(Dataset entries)
#####

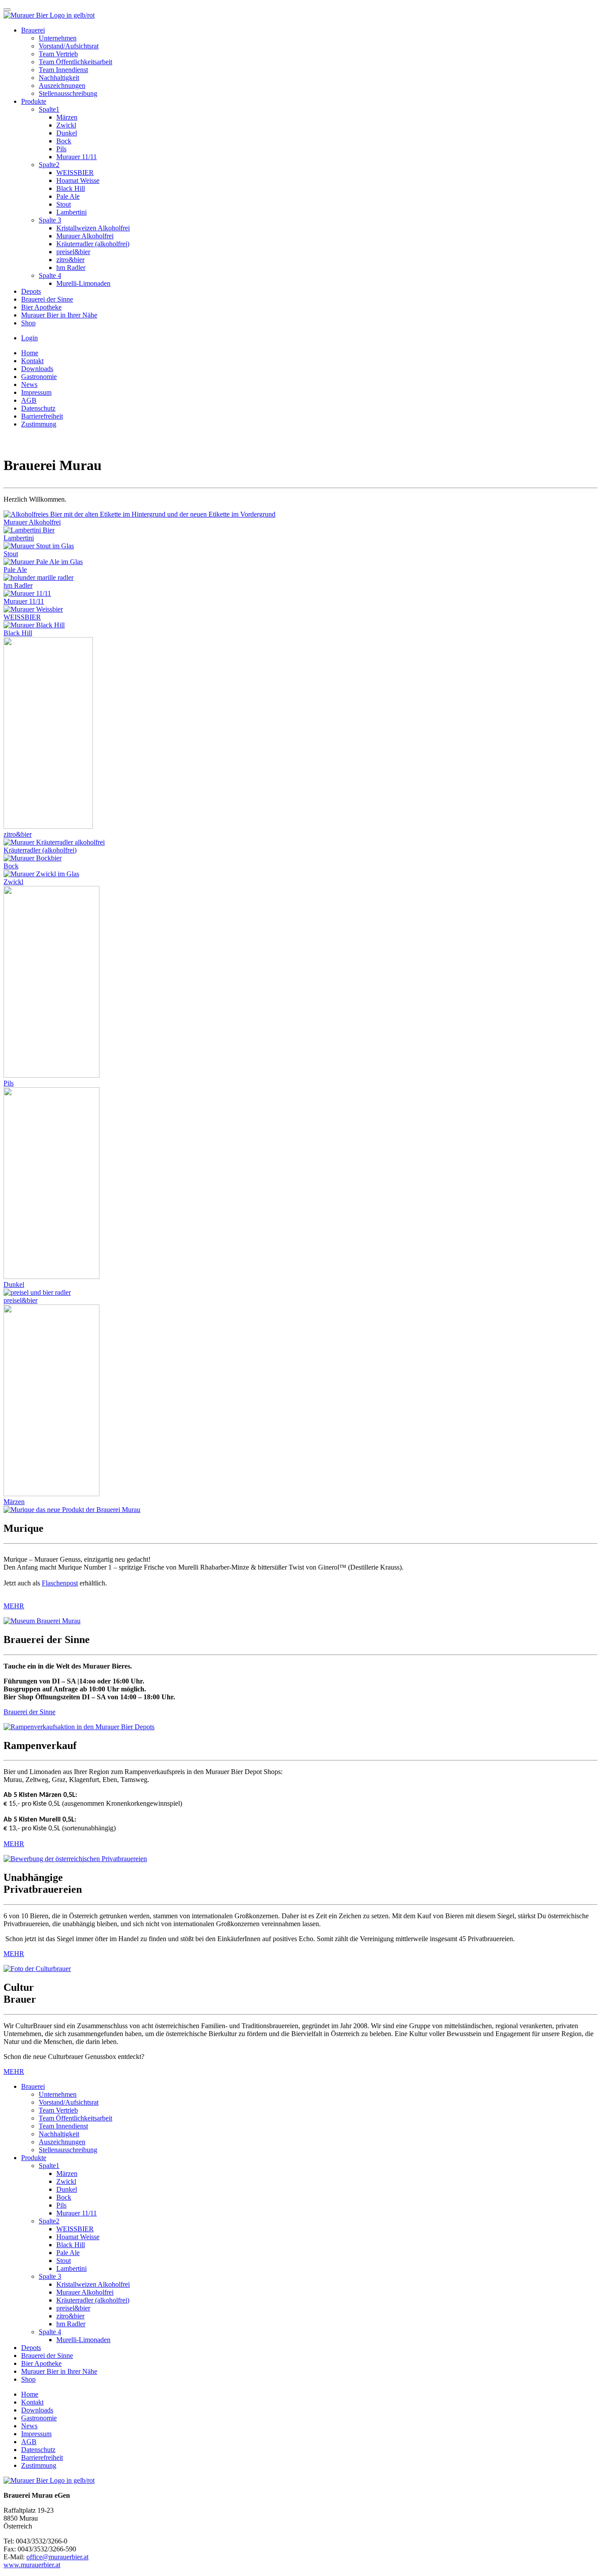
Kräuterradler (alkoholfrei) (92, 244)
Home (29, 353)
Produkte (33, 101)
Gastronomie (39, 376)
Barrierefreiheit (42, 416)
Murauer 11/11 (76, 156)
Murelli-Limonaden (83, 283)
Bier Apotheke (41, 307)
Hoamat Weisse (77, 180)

#####

=== Try it ===
The answer should hold exactly the lines running from the one with "Barrierefreiheit (42, 416)" to the final line of the data, both ends counted.

=== Solution for this problem ===
Barrierefreiheit (42, 416)
Murauer 11/11 (76, 156)
Murelli-Limonaden (83, 283)
Bier Apotheke (41, 307)
Hoamat Weisse (77, 180)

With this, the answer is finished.